Activity: Among the entries below, find the lines that hold the word "agent" and report them.

Record extracts:
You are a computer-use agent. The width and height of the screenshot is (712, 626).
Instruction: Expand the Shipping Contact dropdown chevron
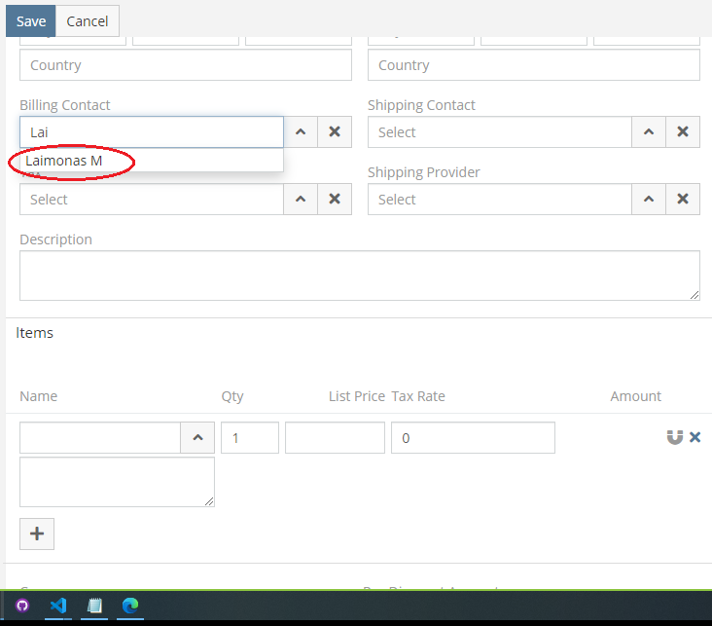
---
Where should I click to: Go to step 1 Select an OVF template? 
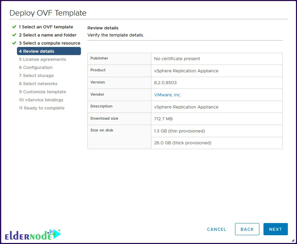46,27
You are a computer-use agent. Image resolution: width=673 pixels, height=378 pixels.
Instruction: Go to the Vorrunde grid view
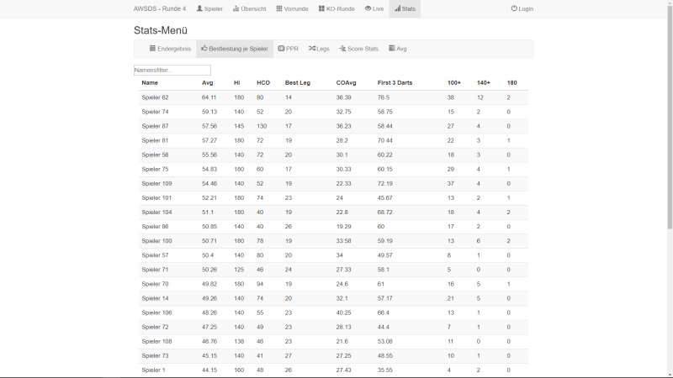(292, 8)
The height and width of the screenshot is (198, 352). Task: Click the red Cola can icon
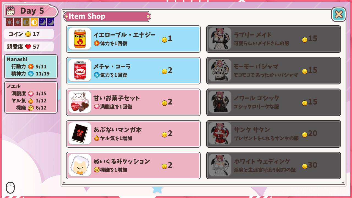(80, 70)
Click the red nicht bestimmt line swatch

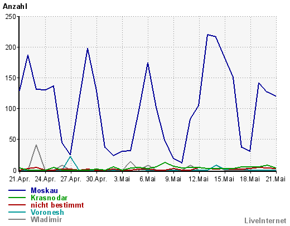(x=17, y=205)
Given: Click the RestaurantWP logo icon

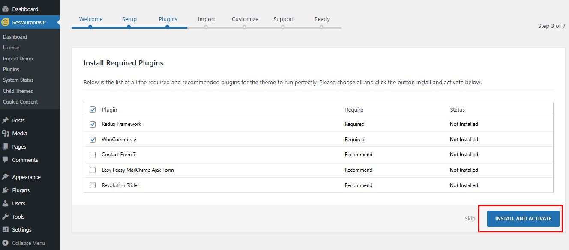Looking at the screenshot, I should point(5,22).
...
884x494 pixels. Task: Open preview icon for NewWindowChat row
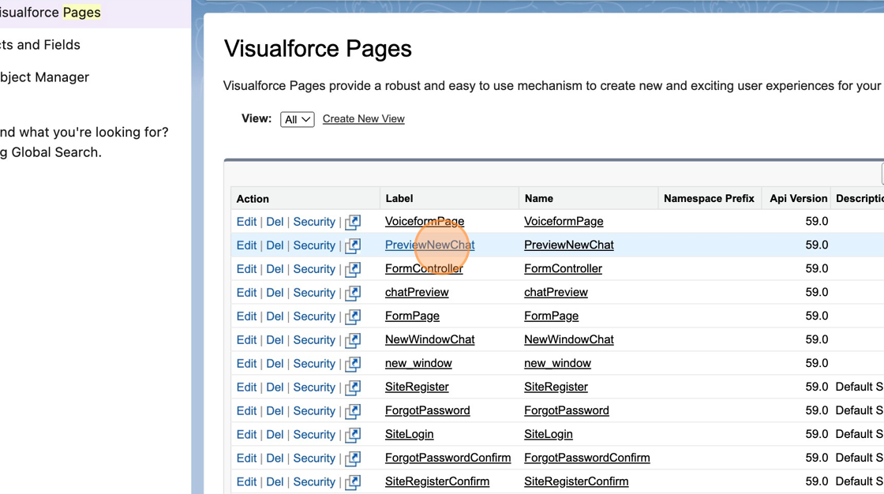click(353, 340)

Answer area:
You are a computer-use agent. The width and height of the screenshot is (712, 626).
You are a computer-use agent. Image resolution: width=673 pixels, height=378 pixels.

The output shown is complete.